En büyük eksikliğin daha oy kullanılmadan önce yaşandığı ortaya çıkıyor. Sandık seçmen listelerinin hiç incelenmediği anlaşılıyor. Tek tek ‘doğrulanmış gerçek kişi kimliği’ üzerinden, Türkiye’de güncel tam ve kesin olarak kaç seçmen olduğunun yanıtını kim verebiliyor? Kim bu seçmenler?.. Oy verme bitiminde yapılan açıklama ve itirazların bir kısmı bu “bilinmezlik” den kaynaklanıyordu.
BU SEÇİM DE,
YİNE OY SAYIM-YAZIM VE KAYITLARININ YAPILDIĞI G E C E,
KAYBEDİLMESE BİLE KAZANILAMADI.
20 bin sandıkta hiç “gözlemci” yokmuş! (Arapça ‘müşahit’ sözcüğü yerine Türkçe ‘gözlemci’ sözcüğünü kullanmayı tercih ediyorum)
Böyle bir şey nasıl olabilir ki?..
Türkiye’de yurt içinde 81 ilde 191 bin 885, yurt dışında ise 73 ülkedeki 151 temsilcilik ve 16 merkezde 5 bin 114 adet, genel toplam olarak da 196 bin 999 sandık kurulmuş.
Kemal Kılıçdaroğlu’na oy veren 25 milyon seçmen arasından 196 bin 999 gözlemci kişi bulunamaz mıydı? Haydi bırakın bu geniş kitleyi, 1 milyon 500 bine yakın CHP üyesi arasından sandık gözlemcisi olacak 197 bin kişi çıkarılamaz mıydı? Bunun için DİSK, KESK, EĞİTİM-SEN, TMMOB, Türk Tabipler Birliği, Türkiye Barolar Birliği gibi sivil toplum kuruluşları ile neden işbirliği ve eşgüdüm yapılmadı?

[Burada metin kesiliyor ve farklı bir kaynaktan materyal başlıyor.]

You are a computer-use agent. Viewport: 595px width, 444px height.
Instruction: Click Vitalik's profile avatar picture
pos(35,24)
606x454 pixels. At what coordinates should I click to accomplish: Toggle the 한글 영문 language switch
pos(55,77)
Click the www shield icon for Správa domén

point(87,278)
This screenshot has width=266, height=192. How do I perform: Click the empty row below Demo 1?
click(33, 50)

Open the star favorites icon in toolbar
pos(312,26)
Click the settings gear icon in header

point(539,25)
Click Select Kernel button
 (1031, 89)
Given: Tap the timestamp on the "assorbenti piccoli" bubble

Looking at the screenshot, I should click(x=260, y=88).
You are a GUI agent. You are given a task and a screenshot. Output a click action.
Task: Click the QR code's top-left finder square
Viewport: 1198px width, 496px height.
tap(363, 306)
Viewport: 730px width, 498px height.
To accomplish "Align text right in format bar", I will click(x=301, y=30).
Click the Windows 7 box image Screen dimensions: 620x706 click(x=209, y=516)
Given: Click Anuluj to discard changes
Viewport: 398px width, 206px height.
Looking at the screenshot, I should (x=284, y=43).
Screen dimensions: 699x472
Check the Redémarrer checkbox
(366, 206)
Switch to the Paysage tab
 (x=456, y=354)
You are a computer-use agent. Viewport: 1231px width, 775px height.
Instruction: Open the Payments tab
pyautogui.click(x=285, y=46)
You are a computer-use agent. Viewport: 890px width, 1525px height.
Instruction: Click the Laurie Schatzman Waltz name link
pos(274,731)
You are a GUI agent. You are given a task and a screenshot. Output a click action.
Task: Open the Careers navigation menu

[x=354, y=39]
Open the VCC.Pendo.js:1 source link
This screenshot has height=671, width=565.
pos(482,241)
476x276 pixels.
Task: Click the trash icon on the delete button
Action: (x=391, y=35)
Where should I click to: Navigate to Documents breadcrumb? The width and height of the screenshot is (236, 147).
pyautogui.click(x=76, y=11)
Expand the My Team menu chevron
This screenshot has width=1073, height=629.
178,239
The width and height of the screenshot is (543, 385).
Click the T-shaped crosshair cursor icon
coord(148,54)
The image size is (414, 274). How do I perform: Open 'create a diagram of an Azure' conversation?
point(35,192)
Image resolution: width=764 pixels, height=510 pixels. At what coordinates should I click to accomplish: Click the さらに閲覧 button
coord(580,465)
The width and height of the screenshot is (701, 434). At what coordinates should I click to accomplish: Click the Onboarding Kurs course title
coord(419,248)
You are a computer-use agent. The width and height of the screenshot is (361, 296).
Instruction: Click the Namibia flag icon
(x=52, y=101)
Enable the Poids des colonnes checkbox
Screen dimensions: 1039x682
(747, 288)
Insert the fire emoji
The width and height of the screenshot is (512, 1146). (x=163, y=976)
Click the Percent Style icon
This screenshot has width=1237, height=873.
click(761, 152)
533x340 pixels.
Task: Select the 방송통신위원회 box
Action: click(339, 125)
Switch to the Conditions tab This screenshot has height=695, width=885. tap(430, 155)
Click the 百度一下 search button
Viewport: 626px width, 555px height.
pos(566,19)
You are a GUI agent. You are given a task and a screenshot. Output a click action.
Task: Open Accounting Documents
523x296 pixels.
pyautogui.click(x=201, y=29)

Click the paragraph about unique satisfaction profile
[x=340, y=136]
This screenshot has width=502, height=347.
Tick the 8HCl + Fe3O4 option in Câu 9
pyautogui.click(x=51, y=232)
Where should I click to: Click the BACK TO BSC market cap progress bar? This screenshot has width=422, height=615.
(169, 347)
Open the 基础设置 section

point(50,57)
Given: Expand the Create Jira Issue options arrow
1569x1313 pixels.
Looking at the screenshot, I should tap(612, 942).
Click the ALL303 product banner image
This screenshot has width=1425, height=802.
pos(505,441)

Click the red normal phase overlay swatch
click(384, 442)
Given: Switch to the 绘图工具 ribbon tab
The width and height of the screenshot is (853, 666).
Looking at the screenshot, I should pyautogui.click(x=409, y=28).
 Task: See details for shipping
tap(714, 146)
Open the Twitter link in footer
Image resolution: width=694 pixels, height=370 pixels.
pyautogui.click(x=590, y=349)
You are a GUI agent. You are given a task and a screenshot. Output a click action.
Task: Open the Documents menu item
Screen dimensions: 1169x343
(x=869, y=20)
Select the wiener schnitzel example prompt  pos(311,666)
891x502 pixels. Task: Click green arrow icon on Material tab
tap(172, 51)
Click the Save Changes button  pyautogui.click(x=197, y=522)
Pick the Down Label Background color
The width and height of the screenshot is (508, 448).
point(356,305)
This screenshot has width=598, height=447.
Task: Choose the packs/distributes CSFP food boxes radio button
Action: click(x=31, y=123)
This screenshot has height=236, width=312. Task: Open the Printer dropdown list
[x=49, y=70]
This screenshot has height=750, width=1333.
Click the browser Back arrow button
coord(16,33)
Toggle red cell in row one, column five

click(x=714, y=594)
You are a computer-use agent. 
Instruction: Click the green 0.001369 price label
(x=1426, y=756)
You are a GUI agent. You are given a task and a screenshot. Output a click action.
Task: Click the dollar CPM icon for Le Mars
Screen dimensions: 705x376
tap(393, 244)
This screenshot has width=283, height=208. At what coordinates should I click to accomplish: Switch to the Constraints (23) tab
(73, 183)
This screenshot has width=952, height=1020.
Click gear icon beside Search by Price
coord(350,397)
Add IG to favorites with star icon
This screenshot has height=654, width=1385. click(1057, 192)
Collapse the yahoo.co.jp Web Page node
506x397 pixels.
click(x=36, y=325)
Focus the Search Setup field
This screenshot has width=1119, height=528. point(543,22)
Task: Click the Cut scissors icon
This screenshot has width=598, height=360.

Geçmiş deneyimlerden, özellikle Doğu ve Güneydoğu Anadolu bölgelerinde sandıkları boş bırakmanın sonuçlarının neler olabileceği hiç öngörülmedi mi? Öngörüldüyse de neden hiç önlem alınmadı, bu boşluklar doldurulmadı? Böylece, yapmayacakları varsa bile karşı tarafa fırsat tanınmış oldu.
Sandık başlarında gönüllü olarak, neredeyse 24 saat büyük bir özveriyle görev yapan gözlemcilerin tümüne eğitim verildi mi? Şanlıurfa’da sandıkta görev yapan bir gözlemci, oy sayımı sonrası ıslak imzalı tutanakları da cep telefonu ile görüntüleyip, ‘işini yapmış olmanın gönül rahatlığıyla’, sonuçları ‘geç oldu, sabah gönderirim’ diye evine gidip yatıp uyumuş. Fıkra değil gerçek! Seçim gecesi, oy torbalarını ilçe YSK’na teslim etmek üzere kuyrukta bekleyen bazı gözlemciler, sosyal medya üzerinden yiyecek ve su getirilmesi ricasında bulundular. Bir dakika bile sandık başından ayrılmaması gereken bu insanları neden aç-susuz bıraktınız?
Bu, kabul edilemez bir ‘beceriksizliktir’.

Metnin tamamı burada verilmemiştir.